Un disegnatore che ha superato i sessant’anni è in crisi con il lavoro (che per lui significa usare matite e pennelli); è in crisi con la moglie (che si sente venti anni meno); è in crisi con la vita digitale che sente spersonificante e vuota (ben vissuta invece da suo figlio e dalle nuove generazioni).
Pertanto decide di ritornare nel 1974 grazie a una costosa ricostruzione teatrale in cui può rivivere – come in uno psicodramma – il primo mitico incontro con sua moglie.
Lui è un imbolsito Daniel Auteuil, lei una bellissima – e cattivissima- Fanny Ardant.
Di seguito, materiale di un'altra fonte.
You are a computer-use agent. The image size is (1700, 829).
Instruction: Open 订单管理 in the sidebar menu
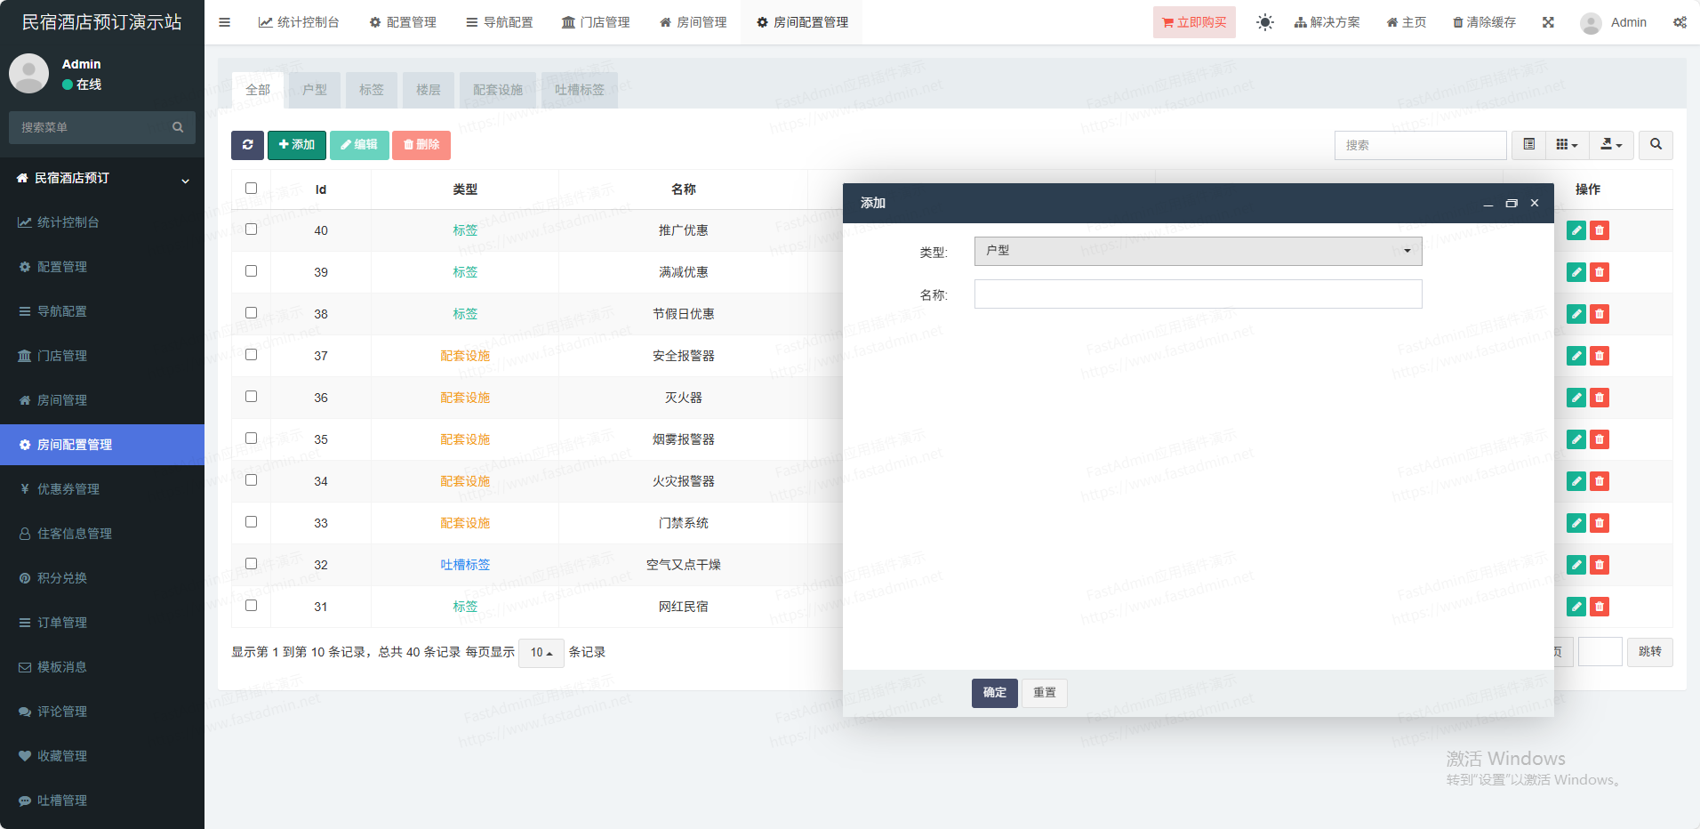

Dire che questo film è bello, certo, non è possibile.
La sceneggiatura risulta farraginosa, con i dialoghi stereotipati e tutti i possibili cliché sono snocciolati senza pietà; la realizzazione è teatrale sia nella recitazione, sia nell’ambientazione, rendendo pensante lo svolgimento della storia. Tuttavia, sono molti gli spunti interessanti che il film sfiora con quella leggerezza che solo i francesi sanno portare sugli schermi.
Il primo è proprio l’efficacia dello strumento dello psicodramma che consente ai personaggi di risolvere i loro nodi emozionali. Questo negli anni ‘70 non si conosceva proprio.
Poi il gioco di relazione tra tutti i protagonisti che si confonde cercando la verità dei sentimenti nella recita e nel teatro.
Per carità, un intreccio vecchio come il cucco, ma sempre intrigante.
I personaggi minori, per finire, sono divertenti e ben caratterizzati senza diventare macchiette.
Così, il gioco tra realtà e finzione alla fine è convincente e spaesante.
Nonostante tutto il possibile cinismo, mi sono lasciato prendere da questo film e mi sono identificato (chissà perché?) nella generazione “di carta” che rimane velocemente sempre più esclusa e perplessa dalla dimensione digitale.